The United Soccer Coaches Convention is an annual gathering of soccer experts from around the world looking to grow and improve the game in the United States. It’s four days of non-soccer opportunities to learn, grow, discuss, meet, and socialize around all things soccer.
Professional coaches at the national level, collegiate coaches, club directors, high school coaches, recreational coaches, you name it. Anyone involved in the game is welcome and has a place.
This year, four of our girls’ staff coaches attended the convention in Chicago. Here are the main takeaways concerning where the game is going and what they came home from Chicago most excited by.
Teaching Decision Making
We all know soccer is a players game, not a coaches game. A strong residual message in many of the sessions this year was the need to teach decision-making.
Christian Lavers, President of the ECNL, shared, according to their research, the greatest area of opportunity through which to improve our top players is their perception. Players don’t see the cues/options to make the best decision in play.
“In both the field and goalkeeper focused sessions I attended, we were challenged to create a better understanding of the game among our players,” shared Coach Mark Sappington. The only way to get better at teaching decision-making is to create more scenarios where players are better exposed to opportunities to read the game.”
For example, when looking at building out from the back — starting with our youngest foundation phase players — we continually put them into game situations to ‘see’ the opportunities to build up. This happens in small-sided games where we pause to see if they can ‘see’ the layout of their teammates and who is in what role. This aims to create the habits that, when in a full game situation, they can read the cues on how best to maintain possession and get to goal. Be that recognizing the long ball out to the 9 that’s unopposed at midfield. Or, to quickly play to the 6 who is open at the top of the box and is likely able to maintain possession while building out the counter-attack.
Flipping the ‘Classroom’
With technology being such a huge part of the youngest generation’s lifestyle, flipping the classroom is a concept being integrated into the true classroom setting. It involves students getting the main core components of educational material outside the classroom and not having the teacher focused on a lecture in their time together. Instead, the time with the instructor is spent answering questionings, executing assignments, and testing the student’s knowledge.
With video recording technology — similar to what we’re integrating into our own Hotspurs program — we’re able to review games, key breakdowns, time in possession, etc., much like professional teams. The next step in flipping the ‘classroom’ with sports is providing players access to information (be it videos, written content, pictures, etc.) before a session. Then in the session, focusing on the portions they didn’t comprehend or need to execute with a full team.

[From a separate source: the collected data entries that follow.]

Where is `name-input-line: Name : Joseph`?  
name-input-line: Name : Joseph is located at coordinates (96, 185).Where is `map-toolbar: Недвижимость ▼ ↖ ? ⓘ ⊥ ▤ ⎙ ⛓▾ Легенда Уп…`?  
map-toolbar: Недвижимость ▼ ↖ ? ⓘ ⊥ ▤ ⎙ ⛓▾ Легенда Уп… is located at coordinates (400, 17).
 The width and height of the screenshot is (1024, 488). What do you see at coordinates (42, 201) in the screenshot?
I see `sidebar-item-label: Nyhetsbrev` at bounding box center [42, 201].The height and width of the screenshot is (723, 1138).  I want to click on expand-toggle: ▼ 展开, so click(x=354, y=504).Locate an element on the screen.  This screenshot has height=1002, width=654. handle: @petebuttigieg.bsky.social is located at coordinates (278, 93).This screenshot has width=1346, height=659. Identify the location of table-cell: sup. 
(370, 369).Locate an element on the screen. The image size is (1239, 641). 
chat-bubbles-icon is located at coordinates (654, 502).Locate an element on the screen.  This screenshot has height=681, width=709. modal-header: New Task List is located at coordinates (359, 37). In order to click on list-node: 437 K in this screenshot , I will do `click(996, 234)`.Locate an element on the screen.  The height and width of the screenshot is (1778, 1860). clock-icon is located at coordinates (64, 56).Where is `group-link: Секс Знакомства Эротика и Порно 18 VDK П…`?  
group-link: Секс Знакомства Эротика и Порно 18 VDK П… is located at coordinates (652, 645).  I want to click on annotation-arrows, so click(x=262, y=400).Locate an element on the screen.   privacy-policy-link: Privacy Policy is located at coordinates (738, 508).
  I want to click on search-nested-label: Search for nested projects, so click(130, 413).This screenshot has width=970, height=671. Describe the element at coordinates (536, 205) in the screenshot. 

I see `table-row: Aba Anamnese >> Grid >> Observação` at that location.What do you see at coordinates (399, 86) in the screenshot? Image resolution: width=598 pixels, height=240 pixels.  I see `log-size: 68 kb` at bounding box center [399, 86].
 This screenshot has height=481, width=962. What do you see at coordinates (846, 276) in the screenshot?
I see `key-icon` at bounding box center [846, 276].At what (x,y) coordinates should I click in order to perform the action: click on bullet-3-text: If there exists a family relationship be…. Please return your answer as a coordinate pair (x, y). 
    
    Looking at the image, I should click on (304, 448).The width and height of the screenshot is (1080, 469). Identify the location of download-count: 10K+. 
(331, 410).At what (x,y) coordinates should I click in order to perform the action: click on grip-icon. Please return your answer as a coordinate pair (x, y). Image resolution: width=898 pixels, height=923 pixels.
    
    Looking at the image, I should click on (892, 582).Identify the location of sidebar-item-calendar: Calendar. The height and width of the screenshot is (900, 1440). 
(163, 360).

“This generation of players is at times overly connected to technology. And while on one-hand as a coach, I just want them to be able to run and play in a ‘human’ way — without technology. There is no doubt we can meet players half way and change our approach to teaching to reach them better,” reflected Coach Marikaye DeTemple after Jene Baclawki’s session on the inverted approach to coaching.
For example, the initial learning of how to do a move — which can, of course, be practiced individually — happens away from the pitch. At the session, players focus on practicing against an actual opponent. The same can be applied to the tactical aspects of the game in showing positional roles in set scenarios. Players then study this prior to coming to practice, and even present questions in advance so the coach can focus the session on how to execute X and the questions players had.
This approach to education gets the players more actively involved in the education process, leading to higher retention and a better overall understanding.
Fun fact: We have a Players Hub in the works that will include videos that cover our team targets and overall style of play. Our players will be featured to showcase the Hotspurs Way in a 24-7 accessible format.
There aren’t many places you can go and spend four days talking soccer non-stop. The “remember when” stories are in full swing at the convention.
“It’s always great to catch up with members of your coaching family that you haven’t seen in a while and continue to grow that family,” shared Coach Dave Richmond.
“Seeing where others have gone and are going in their coaching careers, swapping the pains and challenges we each uniquely — yet all the same — face while trying to grow these athletes is worth the convention cost alone.”
“My first convention was in Philadelphia last year,” shared Coach Marikaye. “The group of coaches I was with was getting ready to head out for a late night snack, and I opted to stay and chat with the coaches I had met in the lobby: one, a former player in the Champions League in the 70s.
Learning about how the game’s changed before his eyes — getting guidance and support from him was priceless. I tried to get as much wisdom out of him as I could, as 3 am crept up, and I realized our group had been chatting for hours.”
“The convention provides a unique opportunity to expand your knowledge by sampling insights from a variety of top coaches and presenters from around the world,” shared Coach Scott Arnold.
“Having a clear understanding of your home environment, game model, and the players you coach is really important. With the presenters coming from very different situations than us, all coaches have to keep in mind a simple ‘copy-paste’ of their methods likely won’t work well.
To get the most out of the experience each year, I seek content that is relevant to our game model. That content challenges and improves the what and how we teach the players here in Western PA.”